Builders glum despite uptick
WASHINGTON — Builders are pessimistic about the housing market, but are seeing a little more foot traffic after the worst summer for home sales in a decade.
The National Association of Home Builders said yesterday that its monthly index of builders’ sentiment rose this month to 16, the first increase in five months. The index had been at 13 for the past two months, the lowest level since March 2009.
Readings below 50 indicate negative sentiment about the market. The last time the index was above 50 was in April 2006. This month’s reading was equal to June’s.
The index is broken into three readings, and all of them increased this month. Expectations rose by five points, the outlook for sales conditions improved by three points, and builders’ view of foot traffic increased by two points.

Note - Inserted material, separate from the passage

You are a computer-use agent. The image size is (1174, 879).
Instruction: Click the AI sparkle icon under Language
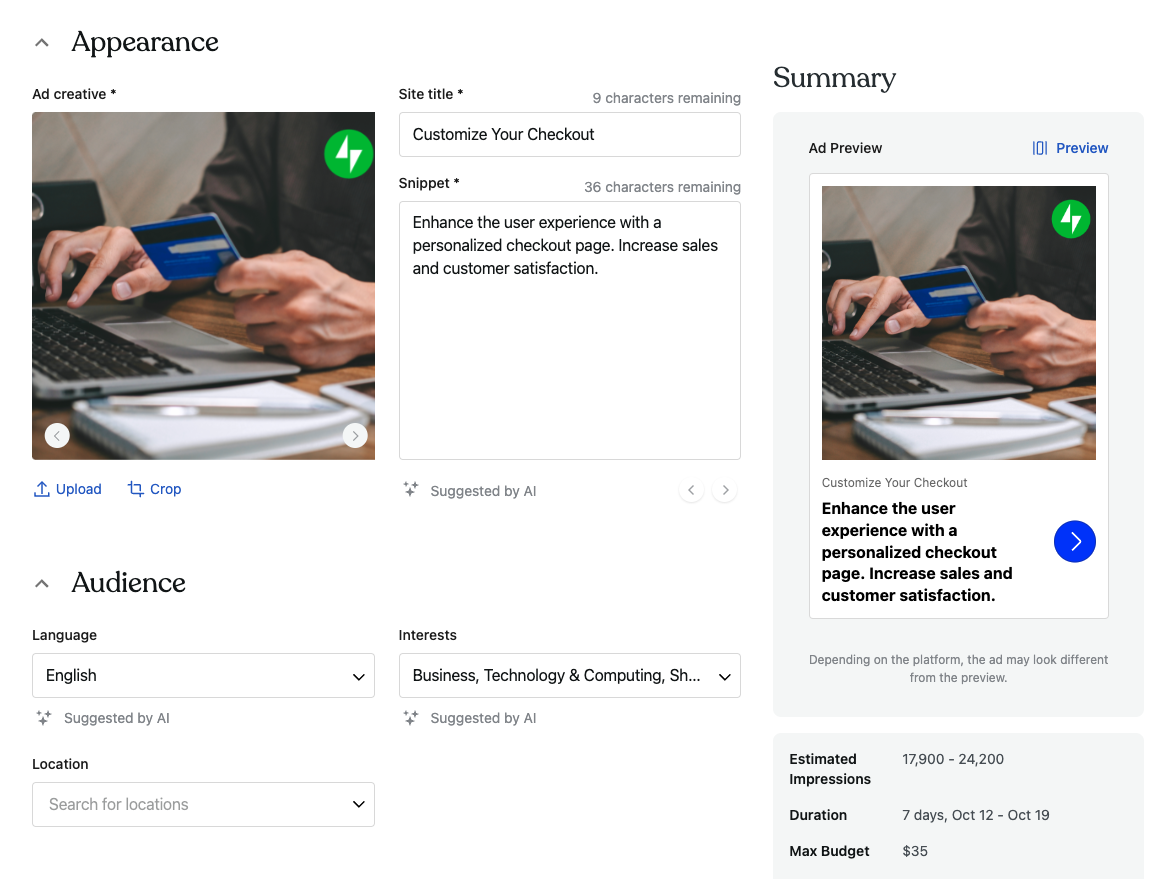42,717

“Builders are starting to see some flickers of interest among potential buyers, and are hopeful that this interest will translate to more sales in the coming months,’’ said Bob Jones of Bloomfield Hills, Mich., the trade group’s chairman.
High unemployment, slow job growth, and tight credit have kept people from buying homes. The housing market suffered its worst summer in more than 10 years, despite the lowest mortgage rates in five decades.
This fall’s home sales may improve, but not by much. A huge backlog of foreclosed properties is dominating the market.
Plus, many of the foreclosures could be challenged in court because of revelations that banks evicted people without reading the paperwork.